MaxwellBuchanan, Jun 10 2011

       Sounds like calcium is the active ingredient? So for Halloween a piece of bone (maybe part of a finger after a charcoal type process) would be quite spooky, I think.
Ling, Jun 11 2011

       I think so. However, "limelights" use calcium oxide (whereas chalk and limestone are calcium carbonate), and gas mantles use various exotic metal salts.
MaxwellBuchanan, Jun 11 2011

       At white heat, calcium carbonate is converted to calcium oxide.
spidermother, Jun 11 2011

       AKA burnt or quick-lime. There's an interesting cycle with limestone to quick-lime (heat) to slaked-lime (water) back to limestone (CO2), and application to construction. The process was either invented or stolen by the Romans - in any case, they used it. The French are not responsible for this invention.
Ling, Jun 12 2011

       The Aztecs also burned lime. One assumes they discovered the technology independently.
spidermother, Jun 12 2011

       Actually, no- they, like the Romans, were sold the technology by the Ferengi.   

       There's a lot of profit to be made by "selling" very basic technology to primitive cultures, as in, "If we show you how to make better pots, can we take that mountain over there ?". The advantage of selling knowledge over goods is that knowledge is easy to transport, compared to glass beads, blankets, or widescreen plasma TVs.
8th of 7, Jun 12 2011

       Bah! That old 'pretend everything was invented by someone Ferengi' line!
spidermother, Jun 12 2011

       //knowledge is easy to transport// Unfortunately, it's also easy to reproduce. You can sell a million beads, but how many times can you sell the patent on a bead manufacturing process? Even assuming your customers respect patents?   

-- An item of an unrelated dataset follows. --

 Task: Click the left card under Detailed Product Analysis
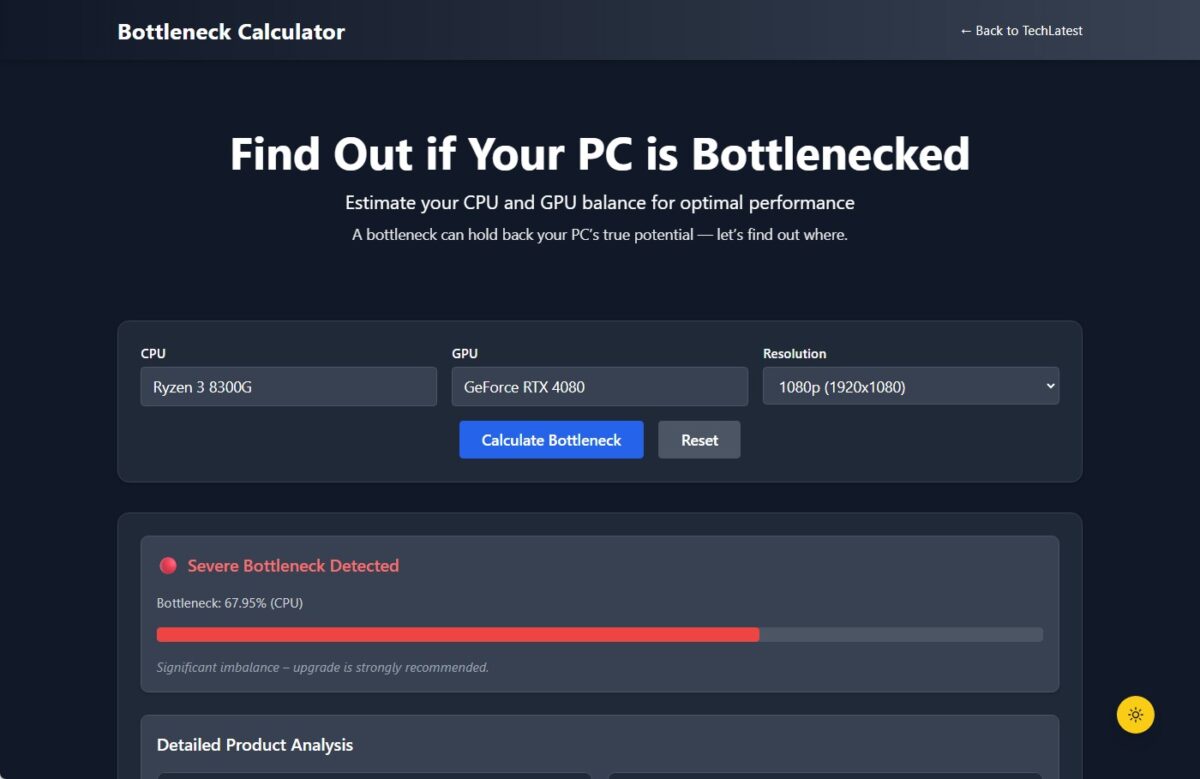(x=375, y=776)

       The beads/natives technique works even better like this: "In exchange for these (smallpox infected) blankets can we have that land over there?" Back then, no one dreamed of virus- infected information, but nowadays of course, we have the capability.
mouseposture, Jun 12 2011

       //At white heat, calcium carbonate is converted to calcium oxide.//   

       Ah! Yes, of course - thanks.
MaxwellBuchanan, Jun 12 2011

       It works because you can" sell" the same technology several times on the same planet to geographically-separated groups, in return for goods that the owners don't even know the 'value' of.   

       Example: give a native tribe some ceramic pots, and say 'We'll show you how to make your own if you bring us all the little bits of soft yellow metal you find in the streams round here's.
8th of 7, Jun 12 2011

       It's even possible to sell information already held by the other party, vis. "We will sell you continuing possession of the structural information contained in the current arrangement of your body parts in exchange for still more of that soft yellow stuff".
spidermother, Jun 12 2011

       //bring us all the little bits of soft yellow metal//   

       [8th] you'd be perfect in the Klaus Kinski role in _Aguirre, the Wrath of God_
mouseposture, Jun 12 2011

       Sparing you all my usual rant against frivolous use of hydrogen, you *could* install a small blower and turn this into a hydrogen plasma candle. It would shed a loverly violet glow, lending a lovely ambience to a romantic hideaway; that is, until it exploded because it was hecho en Mexico out of seven cents' worth of plastic and a length of brittle filament.